This time of year it can be the urgent squawking of Canadian geese, formed in a vee directly above us, after leaving the reservoir nearby and heading north by north-east in their annual migration. Or the tittering sparrows and wrens. But it can also be our talkative crows. They live in social groupings that have been called “murders” for as long as anyone can remember. While many explanations have been given, it seems that their name originated in folklore when many animal groups were described for dramatic effect by their characteristics, like an ostentation of peacocks, a parliament of owls, a knot of frogs, or a skulk of foxes. 
 
Crows are highly social, mate for life, protect one another (including unfamiliar crows that are looking for help), and vocalize by using upwards of 250 different calls. This last character trait may actually go some distance towards explaining why crows are called a “murder” when they start chattering. Informal English has always accused the lower classes of “murdering” the common tongue.

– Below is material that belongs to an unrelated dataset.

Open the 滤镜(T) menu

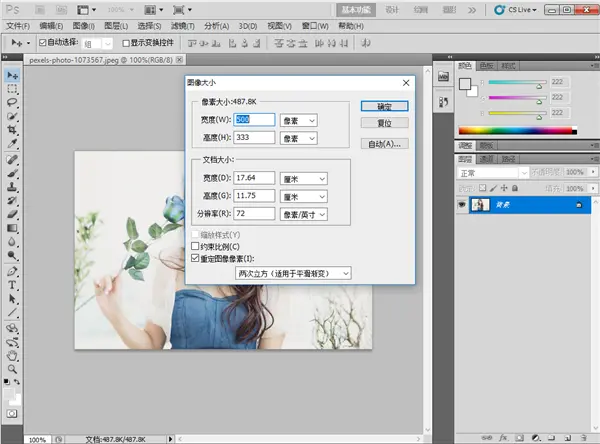183,26
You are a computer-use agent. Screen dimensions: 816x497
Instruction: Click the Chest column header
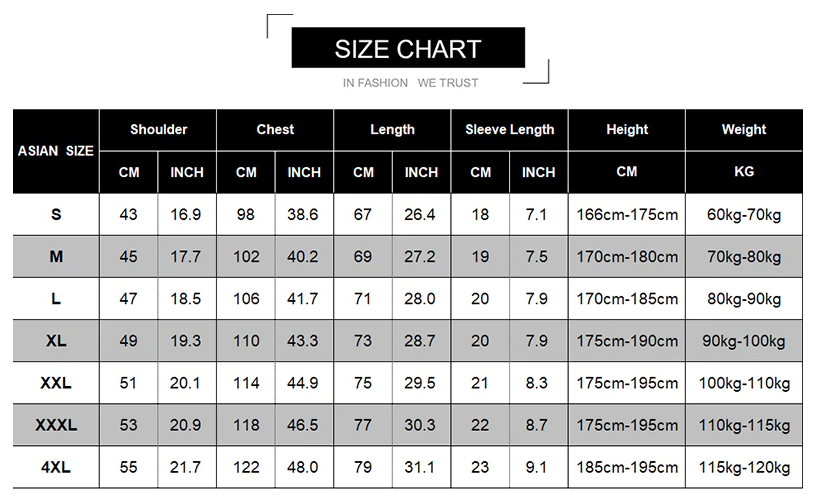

Until a huge tree fell from an old neighbor’s yard and onto the new one’s next door, the resident murder would roost in its canopy and converse for hours. Wally would bark back at them when he was out and I’d also say “hello” if I thought of it. I’ve come to appreciate that our crows know exactly who we are and that we’re in some kind of conversation with them too.
 
Since they’ve been particularly noisy this week, their chatter made me take a second look at a book I read and reviewed here this time last year: Colum McCann’s Apeirogon, a word that means an object or, in this instance a story. with an infinite number of sides. McCann’s book is about the endless conversations, memories and illuminations that characterize the Israeli-Palestinian conflict and, in particular, how those relevancies and asides add dimension to a dialogue between two real-life fathers (one Israeli, one Palestinian) who has each lost a daughter to the murderous violence and struggles to transcend his loss. In the jumble of images, fables and impressions that he assembles, McCann continuously returns to the birds who also live in this elemental place, or pass through it on their annual migrations. “Our” crows made me want to re-revisit their stories-within-stories.

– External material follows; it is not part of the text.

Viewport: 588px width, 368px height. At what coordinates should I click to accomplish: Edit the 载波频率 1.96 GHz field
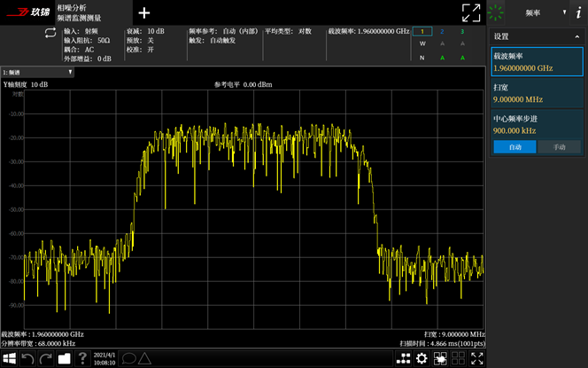click(537, 61)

For example, this is the third of “the thousand-and-one” (or endless) digressions and reflections that make up Apeirogon:

Five hundred million birds arc the sky over the hills of Beit Jala every year. They move by ancient ancestry:  hoopoes, thrushes, flycatchers, warblers, cuckoos, starlings, shrikes, ruffs, northern wheatears, plovers, sunbirds, swifts, sparrows, nightjars, owls, gulls, hawks, eagles, kites, cranes, buzzards, sandpipers, pelicans, flamingos, storks, pied bushchats, griffon vultures, European rollers, Arabian babblers, bee-eaters, turtledoves, whitethroats, yellow wagtails, blackcaps, red-throated pipits, little bitterns. 

It is the world’s second busiest migratory superhighway: at least four hundred different species of birds torrent through, riding different levels of sky. Long vees of honking intent. Sole travelers skimming low over the grass.

Every year a new landscape appears underneath: Israeli settlements, Palestinian apartment blocks, rooftop gardens, barracks, barriers, by-pass roads.

Some of the birds migrate at night to avoid predators, flying in their sidereal patterns, elliptic with speed, devouring their own muscles and intestines in flight. Others travel during the day to take advantage of the thermals rising from below, the warm wind lifting their wings so they can coast.

At times whole flocks block out the sun and daub shadows across Beit Jala: the fields, the steep terraces, the olive groves on the outskirts of town.

Lie down in the vineyard in the Cremian monastery at any time of day and you can see the birds overhead, traveling in their talkative lanes.

They land on trees, telegraph poles, electricity cables, water towers, even the rim of the Wall, where they are a sometime target for the young stone throwers. 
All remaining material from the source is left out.